Seville counts five hermandades – Savlador and Triana are the most famous – whose numbers are staggering. On the Wednesday before Pentecost Sunday, covered wagons pulled by oxen, horses or even tractors set out towards the Almonte and la Aldea, following a silver-laden carriage with an image of the Rocío known as a simpecado. For many of the devout, this spiritual cleansing, characterized by sleeping and eating outdoors, song and dance and prayer, is the most important part.

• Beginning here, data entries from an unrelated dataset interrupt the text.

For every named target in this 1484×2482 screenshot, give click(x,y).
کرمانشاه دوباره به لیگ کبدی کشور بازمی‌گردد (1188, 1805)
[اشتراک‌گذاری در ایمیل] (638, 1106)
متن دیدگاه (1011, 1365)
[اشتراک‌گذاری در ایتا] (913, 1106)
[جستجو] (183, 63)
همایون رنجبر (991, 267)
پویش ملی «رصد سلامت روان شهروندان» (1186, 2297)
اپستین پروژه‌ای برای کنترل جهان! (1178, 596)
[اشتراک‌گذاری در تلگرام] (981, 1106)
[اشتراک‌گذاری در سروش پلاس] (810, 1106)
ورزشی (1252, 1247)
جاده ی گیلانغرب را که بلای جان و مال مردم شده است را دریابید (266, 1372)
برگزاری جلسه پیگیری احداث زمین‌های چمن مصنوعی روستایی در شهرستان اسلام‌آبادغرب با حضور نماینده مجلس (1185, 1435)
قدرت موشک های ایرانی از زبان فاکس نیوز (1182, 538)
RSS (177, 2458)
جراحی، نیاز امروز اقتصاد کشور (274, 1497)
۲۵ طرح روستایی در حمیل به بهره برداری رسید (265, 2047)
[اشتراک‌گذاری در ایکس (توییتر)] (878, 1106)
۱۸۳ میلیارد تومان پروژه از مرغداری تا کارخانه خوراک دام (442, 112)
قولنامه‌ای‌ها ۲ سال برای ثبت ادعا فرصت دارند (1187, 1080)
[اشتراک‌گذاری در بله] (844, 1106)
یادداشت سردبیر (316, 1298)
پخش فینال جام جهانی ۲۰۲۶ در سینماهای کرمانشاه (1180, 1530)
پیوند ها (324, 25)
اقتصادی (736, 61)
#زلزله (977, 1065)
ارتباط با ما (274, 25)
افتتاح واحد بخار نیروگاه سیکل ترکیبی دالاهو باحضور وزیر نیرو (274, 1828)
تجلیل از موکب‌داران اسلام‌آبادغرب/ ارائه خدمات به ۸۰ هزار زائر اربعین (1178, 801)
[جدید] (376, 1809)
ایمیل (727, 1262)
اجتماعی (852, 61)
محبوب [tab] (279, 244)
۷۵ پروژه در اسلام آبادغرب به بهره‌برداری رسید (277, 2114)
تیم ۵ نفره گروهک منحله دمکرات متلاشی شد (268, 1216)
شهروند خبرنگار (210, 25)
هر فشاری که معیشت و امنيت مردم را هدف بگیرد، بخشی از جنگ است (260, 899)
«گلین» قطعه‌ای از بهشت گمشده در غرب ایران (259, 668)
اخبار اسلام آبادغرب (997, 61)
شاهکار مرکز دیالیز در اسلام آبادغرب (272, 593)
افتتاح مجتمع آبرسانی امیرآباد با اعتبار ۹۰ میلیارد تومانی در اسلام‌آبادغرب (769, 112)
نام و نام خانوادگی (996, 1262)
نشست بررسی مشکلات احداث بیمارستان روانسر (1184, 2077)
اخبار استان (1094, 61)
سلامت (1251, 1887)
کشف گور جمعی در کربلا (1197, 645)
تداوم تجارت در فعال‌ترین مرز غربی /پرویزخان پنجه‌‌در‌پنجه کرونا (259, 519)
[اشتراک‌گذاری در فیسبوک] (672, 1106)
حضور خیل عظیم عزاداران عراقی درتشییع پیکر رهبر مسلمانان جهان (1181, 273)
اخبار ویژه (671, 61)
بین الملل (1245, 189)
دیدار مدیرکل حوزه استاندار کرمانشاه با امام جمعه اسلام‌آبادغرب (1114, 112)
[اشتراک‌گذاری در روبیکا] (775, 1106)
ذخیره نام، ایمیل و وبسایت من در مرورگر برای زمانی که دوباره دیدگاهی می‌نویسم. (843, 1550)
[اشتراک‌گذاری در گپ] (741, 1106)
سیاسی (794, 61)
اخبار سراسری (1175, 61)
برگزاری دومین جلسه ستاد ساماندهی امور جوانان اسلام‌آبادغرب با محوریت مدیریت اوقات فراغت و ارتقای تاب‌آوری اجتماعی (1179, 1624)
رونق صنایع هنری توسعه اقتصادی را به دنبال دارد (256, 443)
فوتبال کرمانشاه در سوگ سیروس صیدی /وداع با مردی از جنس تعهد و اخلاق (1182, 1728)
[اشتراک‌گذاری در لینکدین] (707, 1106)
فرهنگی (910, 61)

When I worked in Olivares, many of my students went missing in the days leading up to El Rocío and the days surrounding Pentecost. I had a handful named Rocío or Paloma in homenage to the Virgin Mary who, quite possible, is the most revered in Andalucía.
Few things get me out of bed before 8am, but today I was already out the door at that time, Camarón fully charged and ready to shoot (the cohetes would have woken me up regardless). Mass at the chapel on calle Evangelista began at 7:30am, and the simpecado, preceeded by horses and pilgrims, left shortly thereafter. In the past, the carretas that carry supplied for the ten-day pilgrimage were allowed to traverse Triana, but city ordinance now mandate that the wagons start from Plaza Chapina at the northern end of the neighborhood.
I followed the crowd to Calle Pureza and the door of the Esperanza de Triana church. Here, in one of the most emblematic monuments of the barrio, the simpecado would pass, the devout would pray and the pilgrimage would truly begin.
Perched on the curb just opposite the gleaming white temple, itself a nod to its marisma counterpart 70 kilometers west, I watched as romeros – the name for pilgrims around these parts – flooded the streets. Men wear straw hats and women don flamenco dresses that are easier to walk in, all clutching medals that bear the Virgen del Rocío.
A three-piece band led the procession. Sevillanas with a twist, rocieras use a cane and a bass drum instead of cajas and flutes in place of guitars, and singers belt out songs proclaiming the glory of the Blanca Paloma. Behind them came romeros on horseback and the image of the Virgen herself.
Once the simpecado had reached the door of the church, pulled by two oxen, a man on horseback removed his had and, red faced, began to rally.¡Viva La Virgen del Rocío! ¡Viva la Blanca Paloma!¡Viva la Marismeña! Each battle cry was followed by a hearty ¡Viva!
“¡Y Viva Triana! ¡Viva Triana! ¡Viva Triana!”
Everyone around me erupted into song as petals were thrown from the roof of the church. While El Rocío has a steady dose of hedonism, the true root of the festival lies in soul-stirring devotion. I felt moved in the same way that Semana Santa touched me. People stopped shoving and began to cry, crossing themselves as they proclaimed that only in Heaven is the Virgen del Rocío more loved.